One of my observations of the past year and a half is, if there is anything that is going to derail the continuity of a ttwd relationship, it's consistency - or more to the point ... the lack of consistency. Life and all that entails, can sometimes take over the relationship - busy careers, absences, raising children, health issues ... all of which can lead to rules and rituals missed or forgotten, designated time to be spent together waylaid or the need for unanticipated relationship adjustments. A lack of consistency leads to doubt (especially for the submissive partner) and that doubt leads to mistrust ... a mistrust that has us asking, amongst other things ... are we still really doing this thing called ttwd? ...
We'd been in the midst of one of these disconnects for about a week - caused by a variety of reasons. I was up early early one morning in order to get the grandboys off to school. The first ritual that ever appeared in our life (long before ttwd) is Frank sets out my panties for the day. There is the rare occasion when I go to get dressed and there are no undies hanging over the edge of the drawer ... and if there are none, then it is understood it's a no panty day (so also a rule). There was one such day the week previous. However, he was awake so rather than go without, I asked him what I was going to wear and he said he'd forgotten to put them out ... wow! ... unusual for him ... but quickly rectified :>) So now again, on this morning, there was nothing ... and he was still asleep ... I waffled ... did he forget again? ... do I wake him up? ... do I go commando? ... I wasn't keen on wearing none as I was heading for exercise class after boys were off to school. Not finding any panties laid out again in such short period of time, plus the disconnect that was underway, triggered a teeny tiny rebellious thought of mistrust ... screw it, if he can't remember then I'll just pick my own ... so I did and off I went.
After I got home I went to change and there was a pair of panties hanging over the edge of my dresser drawer ... 'oh, oh' ... I thought, 'busted!' ...
When I came out into the kitchen, Frank asked ...

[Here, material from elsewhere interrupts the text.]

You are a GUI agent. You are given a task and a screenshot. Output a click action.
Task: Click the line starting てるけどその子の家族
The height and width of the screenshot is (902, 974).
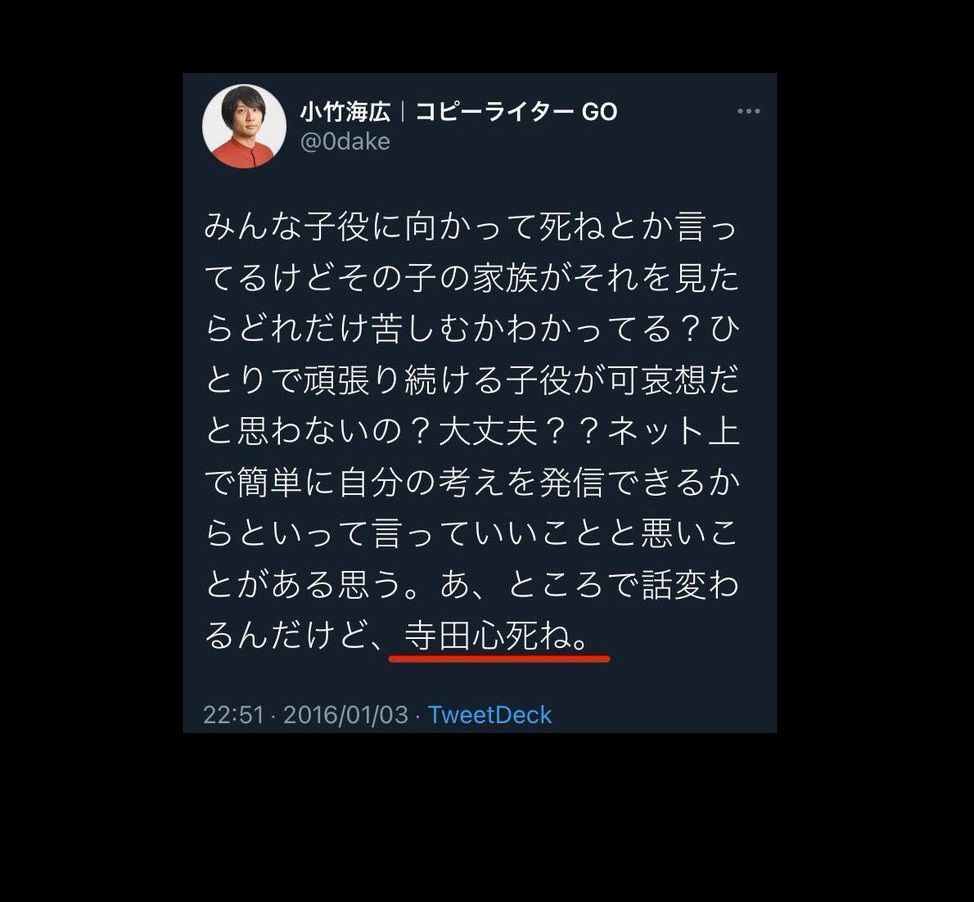pos(472,277)
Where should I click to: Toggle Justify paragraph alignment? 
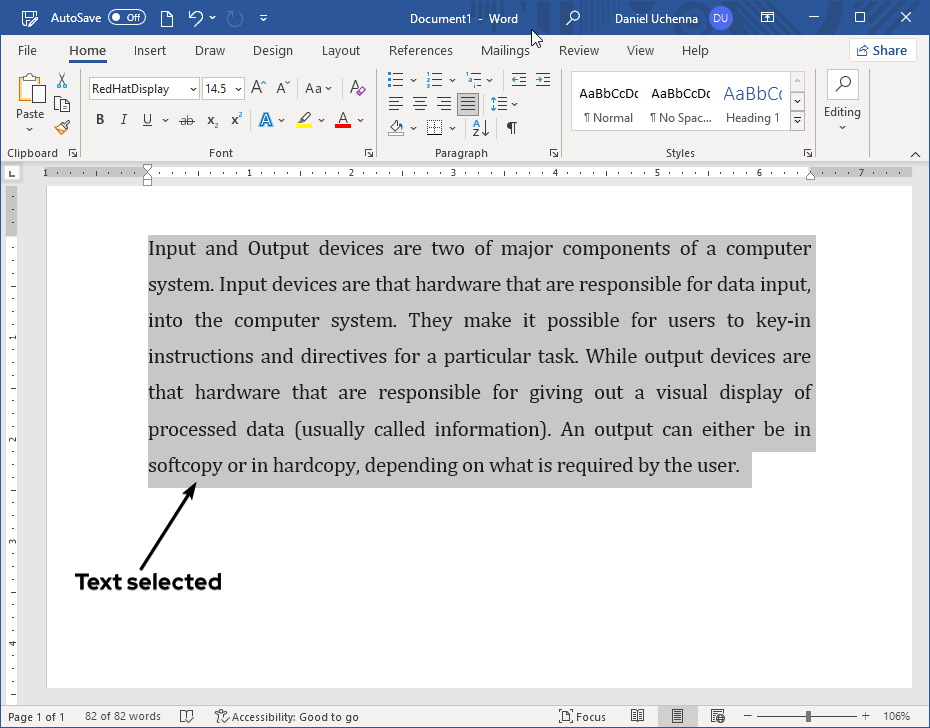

"Did you shower this morning?" ...
"Yes" ...
"Are you wearing underwear?" ...
"uhhmm ... yes, I picked my own ... I was going to exercise class so I didn't want to be without" ...
"hmmm" ... was his response ...
Later, just as we were finishing lunch and I was cleaning up, he asked ...
"Have you made the bed" ...
"Yes" ...
"Then go bend yourself over it" ... yikes! ... ok ...
He didn't leave me waiting too long ... coming up behind me, tugging down my yoga pants to check on said underwear in question ... and then pulling down my panty selection for the day. He half sat next to me on the bed and pulled me over one leg and tucked me in. I buried my head, clutching the bed linen, preparing for what was coming.
He laid his hand on my now bare bum ...
"So who decides what panties you wear everyday?" ... he started spanking ...
slap! smack! slap! smack!
"You do, Sir" ...
... his sharp barehanded slaps were landing on alternating cheeks, back and forth ...
slap! smack! slap! smack!
"What happens if there are no panties laid out in the morning?" ...
slap! smack! slap! smack!
"I don't wear any, Sir" ...
slap! smack! slap! smack!
He stopped short, brought me up, smoothing my hair off my face with both hands, making sure I was looking directly at him ...
"So ... tell me again" ...
"You pick my panties and if there aren't any laid out, I don't wear any, Sir" ...
"Good girl" ... and Frank ended it with a kiss to my forehead ...
Yes, a tiny little trust reminder ... from Frank, a reminder that says he realizes consistency matters ... and for me ... a reminder I need to work at trusting Frank will consistently follow through with overseeing even the littlest of rules and rituals in our ttwd life.